» DATA TO PROCESS
—————

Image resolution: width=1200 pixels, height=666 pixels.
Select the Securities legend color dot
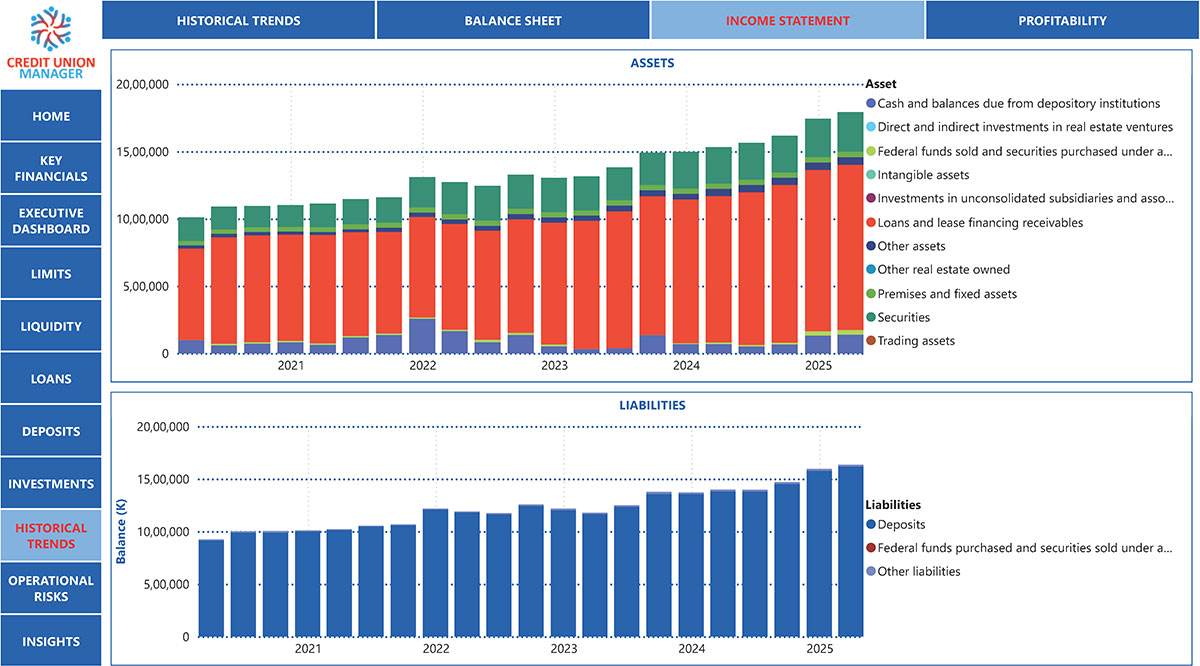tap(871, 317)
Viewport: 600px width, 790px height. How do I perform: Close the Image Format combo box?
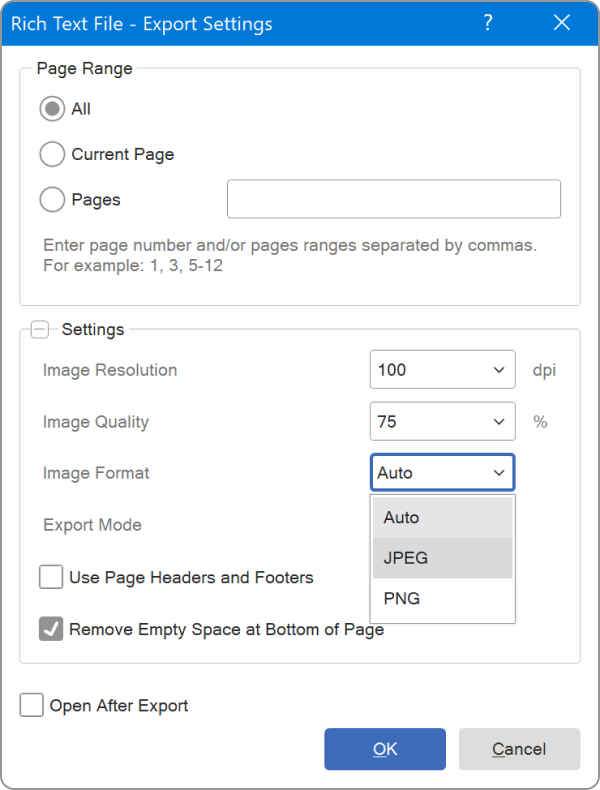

—————

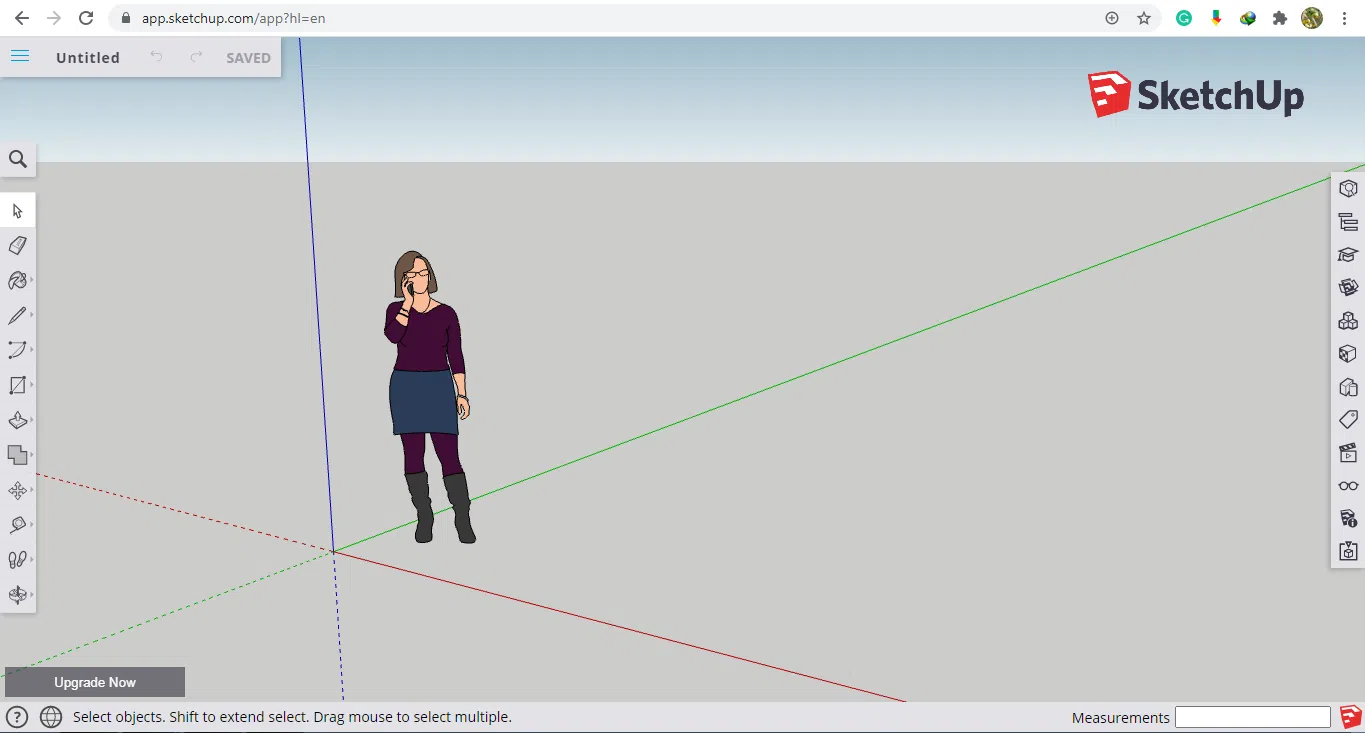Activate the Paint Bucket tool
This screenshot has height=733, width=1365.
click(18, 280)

—————

» EXERCISE OBJECTIVE
Would you output only the span of the records above that opens with the line containing "Select the Securities legend color dot" and closes with the line containing "Viewport: 600px width, 790px", ends included and pictures dropped?

» RESPONSE AREA
Select the Securities legend color dot
tap(871, 317)
Viewport: 600px width, 790px height. How do I perform: Close the Image Format combo box?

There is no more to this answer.